Molecular regulation of brain metabolism underlying circadian epilepsy.

Extensive study has demonstrated that epilepsy occurs with greater frequency at certain times in the 24-h cycle. Although these findings implicate an overlap between the circadian rhythm and epilepsy, the molecular and cellular mechanisms underlying this circadian regulation are poorly understood. Because the 24-h rhythm is generated by the circadian molecular system, it is not surprising that this system comprised of many circadian genes is implicated in epilepsy. We summarized evidence in the literature implicating various circadian genes such as Clock, Bmal1, Per1, Rev-erb⍺, and Ror⍺ in epilepsy.
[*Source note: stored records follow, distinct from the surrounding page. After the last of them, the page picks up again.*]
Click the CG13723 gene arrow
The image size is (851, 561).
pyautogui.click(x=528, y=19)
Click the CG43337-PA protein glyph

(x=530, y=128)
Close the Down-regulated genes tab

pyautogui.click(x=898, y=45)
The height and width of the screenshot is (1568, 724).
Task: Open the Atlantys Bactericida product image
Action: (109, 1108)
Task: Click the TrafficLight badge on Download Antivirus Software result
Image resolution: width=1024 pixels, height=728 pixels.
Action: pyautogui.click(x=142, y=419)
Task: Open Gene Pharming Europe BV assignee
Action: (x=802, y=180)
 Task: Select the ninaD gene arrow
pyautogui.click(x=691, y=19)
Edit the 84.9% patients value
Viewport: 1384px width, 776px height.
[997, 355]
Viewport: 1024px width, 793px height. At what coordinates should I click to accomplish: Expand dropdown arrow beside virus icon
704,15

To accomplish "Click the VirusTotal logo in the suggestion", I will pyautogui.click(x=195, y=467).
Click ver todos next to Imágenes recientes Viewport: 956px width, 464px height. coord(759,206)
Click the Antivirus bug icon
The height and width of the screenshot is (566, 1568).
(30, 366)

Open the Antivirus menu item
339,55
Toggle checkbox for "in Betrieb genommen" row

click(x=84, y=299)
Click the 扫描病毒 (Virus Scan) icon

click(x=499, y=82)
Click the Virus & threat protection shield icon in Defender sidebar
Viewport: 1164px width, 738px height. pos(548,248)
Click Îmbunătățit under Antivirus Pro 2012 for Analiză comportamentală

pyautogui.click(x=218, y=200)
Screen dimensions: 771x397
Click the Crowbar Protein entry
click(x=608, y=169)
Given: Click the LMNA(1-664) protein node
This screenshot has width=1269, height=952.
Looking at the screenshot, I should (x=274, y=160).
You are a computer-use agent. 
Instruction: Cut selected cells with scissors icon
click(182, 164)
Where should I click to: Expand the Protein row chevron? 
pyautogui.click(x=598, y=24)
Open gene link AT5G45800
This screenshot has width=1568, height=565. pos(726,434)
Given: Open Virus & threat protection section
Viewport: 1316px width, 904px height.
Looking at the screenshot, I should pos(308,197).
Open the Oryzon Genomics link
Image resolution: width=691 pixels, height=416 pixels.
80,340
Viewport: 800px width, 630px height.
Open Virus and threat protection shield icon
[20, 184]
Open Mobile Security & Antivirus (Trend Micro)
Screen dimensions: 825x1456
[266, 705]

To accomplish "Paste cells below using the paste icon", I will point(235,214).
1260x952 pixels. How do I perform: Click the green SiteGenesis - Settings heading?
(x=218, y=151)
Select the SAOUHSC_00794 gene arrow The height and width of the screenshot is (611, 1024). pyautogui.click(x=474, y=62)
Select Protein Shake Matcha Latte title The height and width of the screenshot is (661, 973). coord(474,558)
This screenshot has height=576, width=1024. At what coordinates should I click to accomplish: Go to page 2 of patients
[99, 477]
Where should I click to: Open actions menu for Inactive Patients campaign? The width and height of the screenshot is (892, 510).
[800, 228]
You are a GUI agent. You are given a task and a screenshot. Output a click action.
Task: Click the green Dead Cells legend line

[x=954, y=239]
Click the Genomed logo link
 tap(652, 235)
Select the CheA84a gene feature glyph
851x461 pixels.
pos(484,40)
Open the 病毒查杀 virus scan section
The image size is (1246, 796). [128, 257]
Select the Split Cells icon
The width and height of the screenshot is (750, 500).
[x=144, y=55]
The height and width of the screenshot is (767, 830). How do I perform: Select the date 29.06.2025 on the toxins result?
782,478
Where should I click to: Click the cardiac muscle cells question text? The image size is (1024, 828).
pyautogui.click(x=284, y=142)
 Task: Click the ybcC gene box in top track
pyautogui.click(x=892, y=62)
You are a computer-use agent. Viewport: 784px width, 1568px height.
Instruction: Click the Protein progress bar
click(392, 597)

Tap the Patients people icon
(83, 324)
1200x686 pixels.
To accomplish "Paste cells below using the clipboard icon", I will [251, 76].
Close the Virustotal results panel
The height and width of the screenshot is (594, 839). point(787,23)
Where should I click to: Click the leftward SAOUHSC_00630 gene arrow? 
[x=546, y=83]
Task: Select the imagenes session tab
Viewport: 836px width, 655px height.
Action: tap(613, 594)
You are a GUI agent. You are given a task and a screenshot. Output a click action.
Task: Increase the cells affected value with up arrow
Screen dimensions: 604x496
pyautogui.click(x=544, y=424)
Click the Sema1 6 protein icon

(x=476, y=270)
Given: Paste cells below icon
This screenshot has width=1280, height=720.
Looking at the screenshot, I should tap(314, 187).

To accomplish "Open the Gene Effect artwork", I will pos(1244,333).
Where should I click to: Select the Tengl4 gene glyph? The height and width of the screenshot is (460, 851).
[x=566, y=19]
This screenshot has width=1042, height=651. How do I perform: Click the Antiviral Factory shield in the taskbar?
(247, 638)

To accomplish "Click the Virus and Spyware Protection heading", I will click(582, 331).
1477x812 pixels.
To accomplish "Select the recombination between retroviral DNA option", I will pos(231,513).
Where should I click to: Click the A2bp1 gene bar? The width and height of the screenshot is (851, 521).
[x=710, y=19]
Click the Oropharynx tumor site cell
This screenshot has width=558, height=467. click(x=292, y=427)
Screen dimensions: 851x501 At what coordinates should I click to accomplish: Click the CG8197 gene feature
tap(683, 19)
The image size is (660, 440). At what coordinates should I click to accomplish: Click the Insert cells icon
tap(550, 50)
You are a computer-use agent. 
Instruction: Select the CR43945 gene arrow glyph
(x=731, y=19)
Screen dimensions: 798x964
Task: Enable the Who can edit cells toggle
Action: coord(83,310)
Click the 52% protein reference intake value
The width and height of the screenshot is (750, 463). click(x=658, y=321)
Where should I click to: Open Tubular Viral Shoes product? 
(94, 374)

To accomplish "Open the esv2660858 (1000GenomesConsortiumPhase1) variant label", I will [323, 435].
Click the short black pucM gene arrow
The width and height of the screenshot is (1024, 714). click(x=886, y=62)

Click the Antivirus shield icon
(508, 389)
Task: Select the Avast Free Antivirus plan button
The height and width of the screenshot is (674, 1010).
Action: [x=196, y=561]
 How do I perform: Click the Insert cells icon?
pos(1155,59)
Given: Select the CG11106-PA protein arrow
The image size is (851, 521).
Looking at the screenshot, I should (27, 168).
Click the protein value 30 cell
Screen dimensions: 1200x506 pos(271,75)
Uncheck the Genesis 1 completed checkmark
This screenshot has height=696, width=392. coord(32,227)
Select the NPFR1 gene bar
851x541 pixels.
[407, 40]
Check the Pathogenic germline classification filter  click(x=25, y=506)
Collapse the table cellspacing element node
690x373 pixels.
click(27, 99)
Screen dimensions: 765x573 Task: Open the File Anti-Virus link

In various animal models of epilepsy, the circadian oscillation and the steady-state level of these genes are disrupted. The downstream pathway of these genes involves a large number of metabolic pathways associated with epilepsy. These pathways include pyridoxal metabolism, the mammalian target of rapamycin pathway, and the regulation of redox state. We propose that disruption of these metabolic pathways could mediate the circadian regulation of epilepsy. A greater understanding of the cellular and molecular mechanism of circadian regulation of epilepsy would enable us to precisely target the circadian disruption in epilepsy for a novel therapeutic approach.